:: ACTIVITY ::
Starting at the first line of the entries below, output every line exactly, up to and including the line with "Click the translate".

:: RECORDED DATA ::
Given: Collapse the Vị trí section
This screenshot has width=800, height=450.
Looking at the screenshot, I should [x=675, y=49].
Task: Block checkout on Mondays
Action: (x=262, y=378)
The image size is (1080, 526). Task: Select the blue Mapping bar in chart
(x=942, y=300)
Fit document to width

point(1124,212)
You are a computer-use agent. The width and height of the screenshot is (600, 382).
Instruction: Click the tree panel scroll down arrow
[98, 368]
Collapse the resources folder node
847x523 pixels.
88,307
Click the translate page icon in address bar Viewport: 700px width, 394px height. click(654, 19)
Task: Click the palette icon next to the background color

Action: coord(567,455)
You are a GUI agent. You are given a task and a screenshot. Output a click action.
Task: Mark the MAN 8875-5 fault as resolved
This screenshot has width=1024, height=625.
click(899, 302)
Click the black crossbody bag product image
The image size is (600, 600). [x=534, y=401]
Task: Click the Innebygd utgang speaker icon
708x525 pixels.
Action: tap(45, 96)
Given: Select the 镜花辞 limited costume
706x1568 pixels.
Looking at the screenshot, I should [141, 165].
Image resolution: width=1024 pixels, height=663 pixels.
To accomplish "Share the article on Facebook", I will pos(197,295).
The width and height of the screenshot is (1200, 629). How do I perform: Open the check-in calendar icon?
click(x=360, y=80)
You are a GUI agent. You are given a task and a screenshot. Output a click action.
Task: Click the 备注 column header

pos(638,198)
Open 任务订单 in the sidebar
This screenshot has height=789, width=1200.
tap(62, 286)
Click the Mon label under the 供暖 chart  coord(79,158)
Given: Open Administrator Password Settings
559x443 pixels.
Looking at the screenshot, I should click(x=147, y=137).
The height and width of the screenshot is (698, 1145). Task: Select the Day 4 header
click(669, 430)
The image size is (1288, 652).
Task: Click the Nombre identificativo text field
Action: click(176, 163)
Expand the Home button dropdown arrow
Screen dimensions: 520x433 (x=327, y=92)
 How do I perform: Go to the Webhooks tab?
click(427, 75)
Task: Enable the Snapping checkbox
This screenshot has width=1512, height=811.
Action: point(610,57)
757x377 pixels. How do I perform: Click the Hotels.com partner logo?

:: ANSWER BOX ::
Given: Collapse the Vị trí section
This screenshot has width=800, height=450.
Looking at the screenshot, I should [x=675, y=49].
Task: Block checkout on Mondays
Action: (x=262, y=378)
The image size is (1080, 526). Task: Select the blue Mapping bar in chart
(x=942, y=300)
Fit document to width

point(1124,212)
You are a computer-use agent. The width and height of the screenshot is (600, 382).
Instruction: Click the tree panel scroll down arrow
[98, 368]
Collapse the resources folder node
847x523 pixels.
88,307
Click the translate page icon in address bar Viewport: 700px width, 394px height. click(654, 19)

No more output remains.